When 104 million gallons of fuel start coursing through military pipelines this fall in a massive three-month defueling operation, anything could happen. Especially when it involves a World War II-era tank system, embedded in Red Hill, that sits just 100 feet above a major Oahu water source.
So it is critical for the operation to be meticulously planned and rehearsed before its October start, to prevent any spillage — and for government regulators to firmly ride herd every step of the way. Lax oversight of the Navy’s Red Hill tanks had occurred for far too long, unfortunately — until the disastrous November 2021 fuel spill that contaminated drinking water in the Hickam area.
That’s why Friday’s finalized consent order by the Environmental Protection Agency with the Navy and the Defense Logistics Agency (DLA) brings equal measures of skepticism and optimism that regulators will indeed hold the military to account on defueling and toward permanent closure of the 20-tank system. The EPA order is additional ballast to the state Department of Health’s existing emergency order over the Navy, which mandates state sign-off on every aspect of the Red Hill tank closure plan.
In fact, there was some reassurance when the DOH, in a May 3 letter, disapproved of the Navy’s then-plan, saying it fell short on details so did not satisfy requirements of its emergency order. That spurred the Navy last week to supplement its plan and make this welcome announcement: That after defueling, all three large fuel pipelines associated with the storage tanks would be removed, underscoring its commitment “to never use the tanks for storage of fuel or other hazardous substance storage.”
Removal of the three pipelines, the Navy said, also will eliminate long-term maintenance costs and provide “more flexibility for potential beneficial non-fuel reuse within the tunnel space.”
What that reuse and repurposing will entail remains an open debate — one that surely will be heated given the prevailing public mistrust of the military after its 2021 fuel spill that contaminated water to an area affecting some 93,000 people, sickening hundreds of them.

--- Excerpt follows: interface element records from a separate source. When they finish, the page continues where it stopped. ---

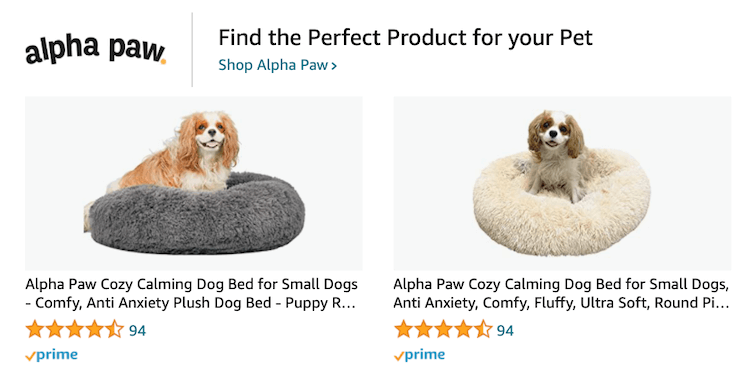
Task: Click the star rating under the grey bed
Action: pos(74,330)
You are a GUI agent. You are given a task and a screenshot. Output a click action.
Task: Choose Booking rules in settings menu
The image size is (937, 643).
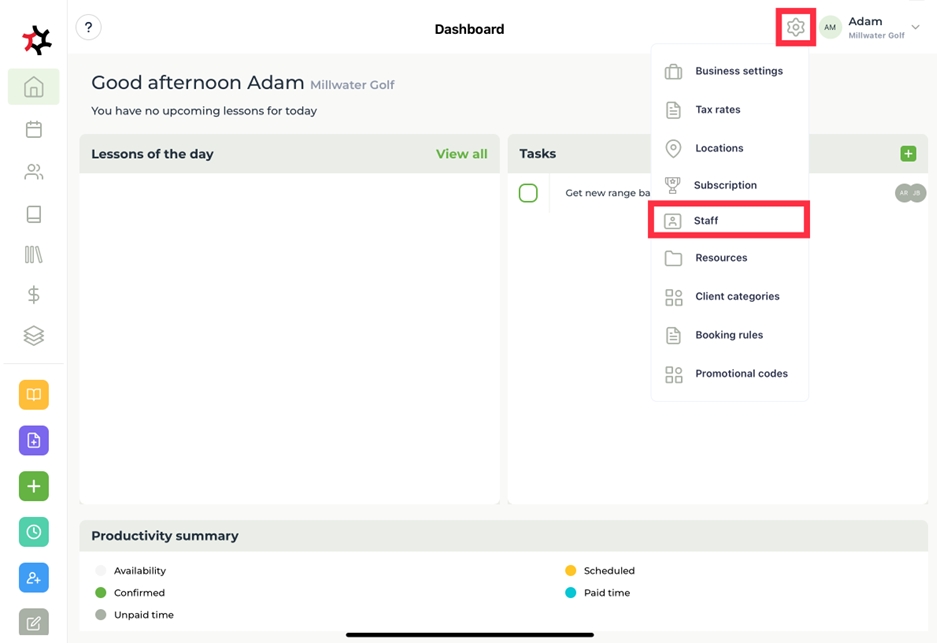pos(728,335)
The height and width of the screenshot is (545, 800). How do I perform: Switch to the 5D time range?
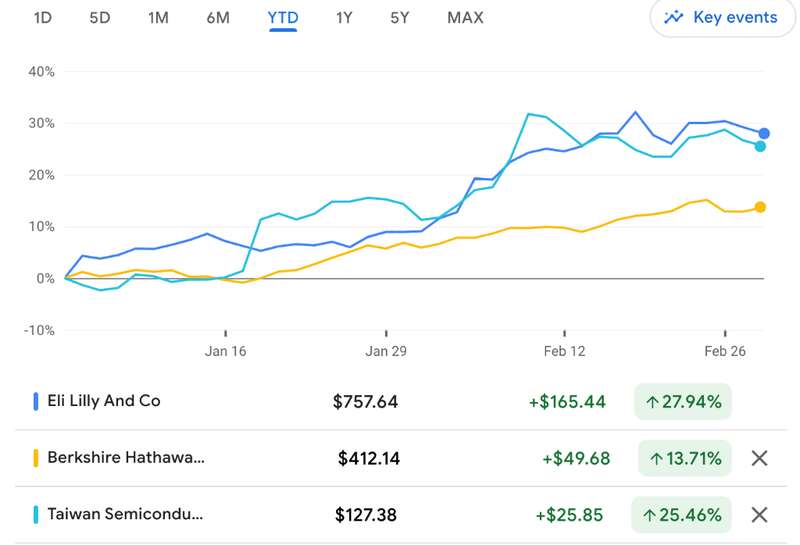click(100, 18)
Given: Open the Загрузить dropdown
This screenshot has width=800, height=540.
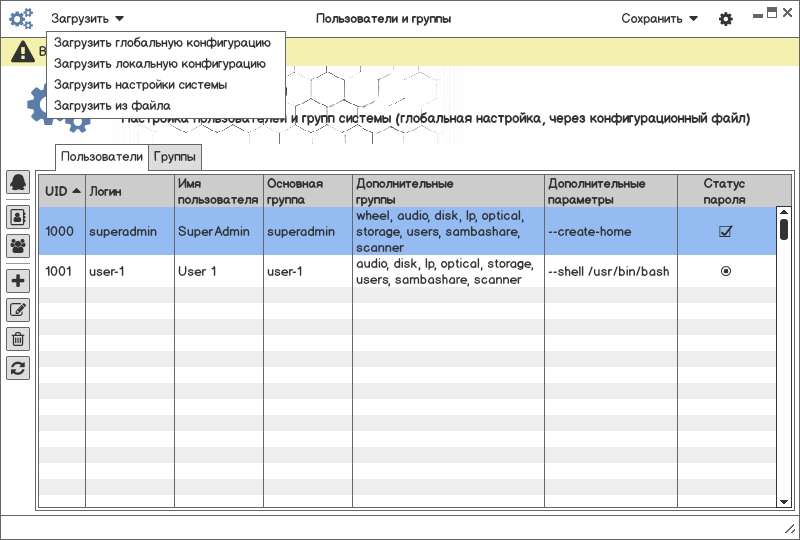Looking at the screenshot, I should pyautogui.click(x=88, y=19).
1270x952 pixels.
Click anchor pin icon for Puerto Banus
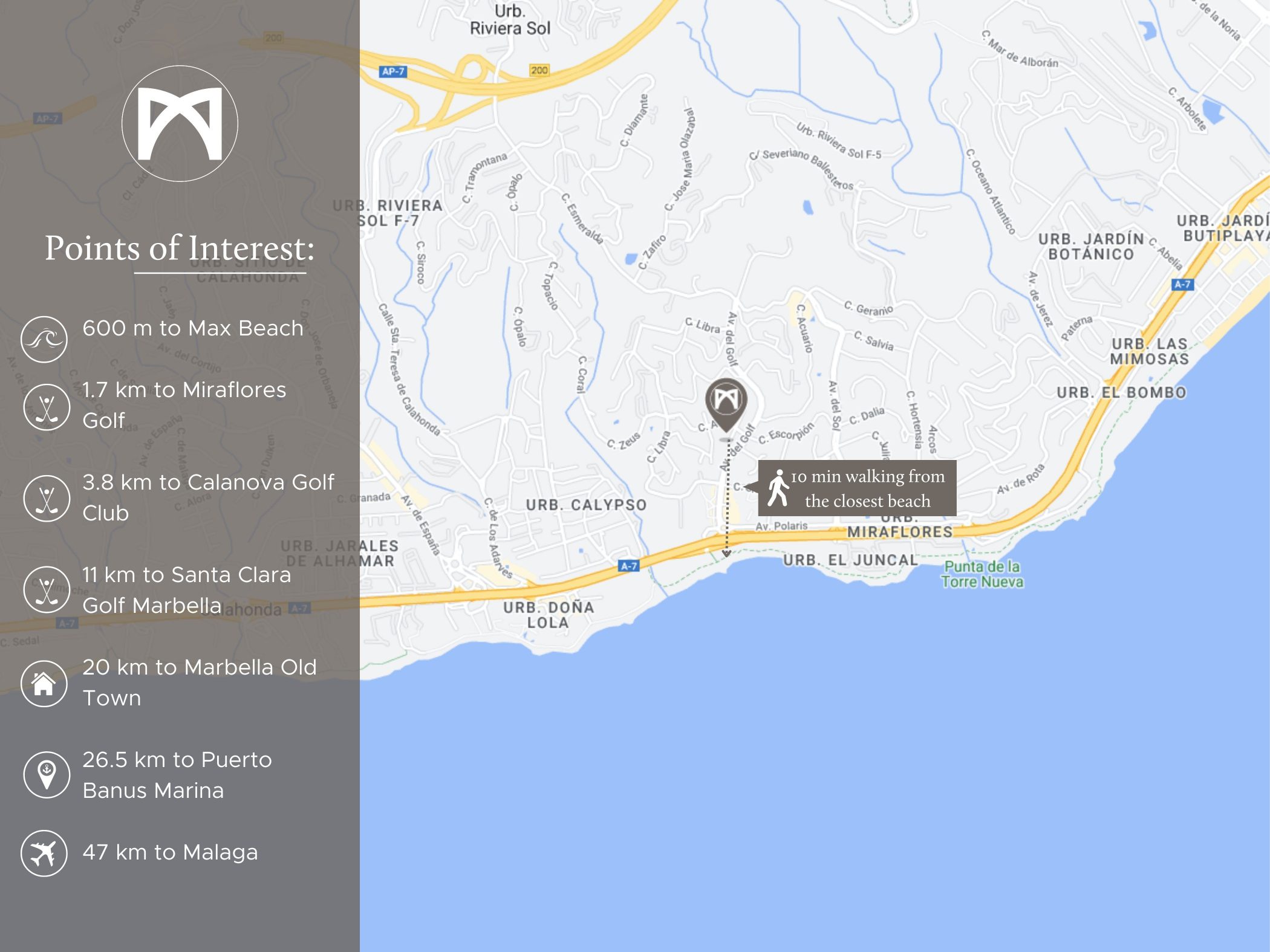click(x=47, y=774)
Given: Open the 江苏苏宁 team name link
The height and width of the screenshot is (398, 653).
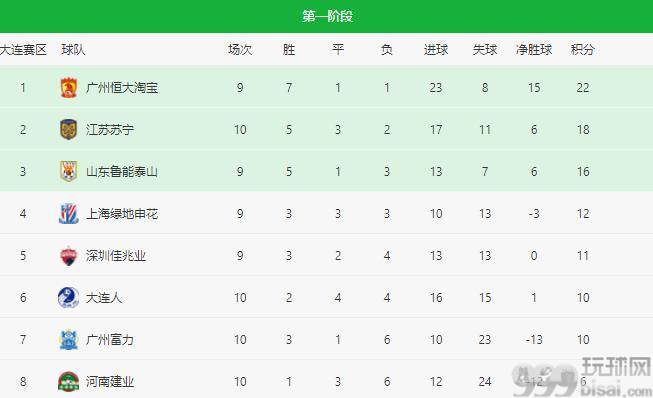Looking at the screenshot, I should (x=110, y=130).
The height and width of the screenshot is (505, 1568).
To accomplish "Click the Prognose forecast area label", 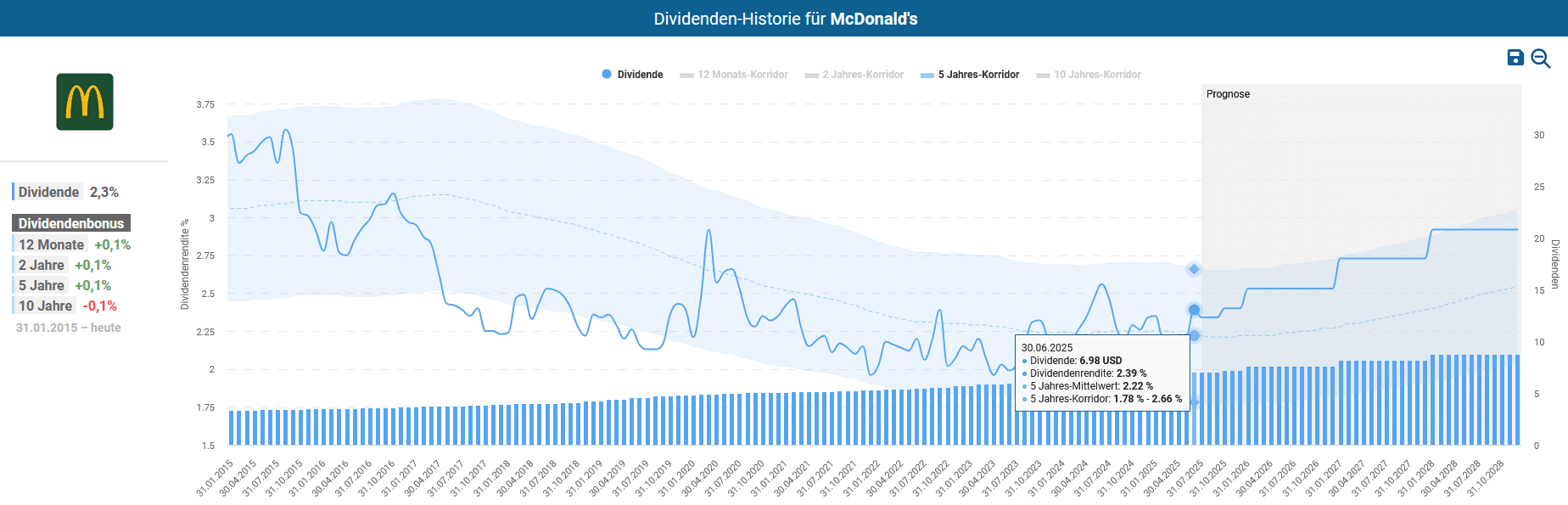I will (x=1228, y=94).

And then a year later, the spewing of toxic firefighting foam with “forever chemicals” that leached into the Red Hill soil due to a contractor error.
All that emphasizes the DOH’s need to scrutinize the Navy’s self-proclaimed “closure in place” — and the myriad details on the method of permanent closure (remove, fill, or close in place) and associated design and process.
For now, the meticulous planning and drills for defueling advance, with third-party quality reviews throughout. It is imperative that things move apace, for safe and expeditious defueling to start Oct. 16 and be mostly done by Jan. 19; the last 100,000 to 400,000 gallons will require an end-phase process yet to be determined.
In tandem with the state DOH, the EPA must vigorously enforce its own consent-order terms of defueling for the Navy, such as:
>> Continued sampling of area residents, schools and businesses to safeguard drinking water quality.
>> Conducting tightness testing of each Red Hill fuel storage tank for potential of leaks and proactively correcting any defects. (Tank tightness testing began Monday and will run through July 21.)
Post-2021, community engagement on Red Hill has grown, as it should, and continued oversight will be crucial. In fact, it was due to public input on the EPA’s draft consent order that some laxness was rightly called out, resulting in tighter conditions.
One important example: Creation of a Community Representation Initiative, to meet monthly with EPA, Navy and DLA officials for updates and provide input into key decisions. Also, reporting requirements were added for the Navy and DLA to notify the Initiative of any spill that poses an emergency or immediate threat to health, and to require posting on Navy and DLA websites within 24 hours.
That last condition is especially resonant. Residents cannot, should not, forget how Navy leaders initially tried to hide the November 2021 fuel spill, and its real health dangers, from affected military families and everyone else. It will now be up to careful calculations and hard work, plus utmost vigilance, to prevent any such repeat.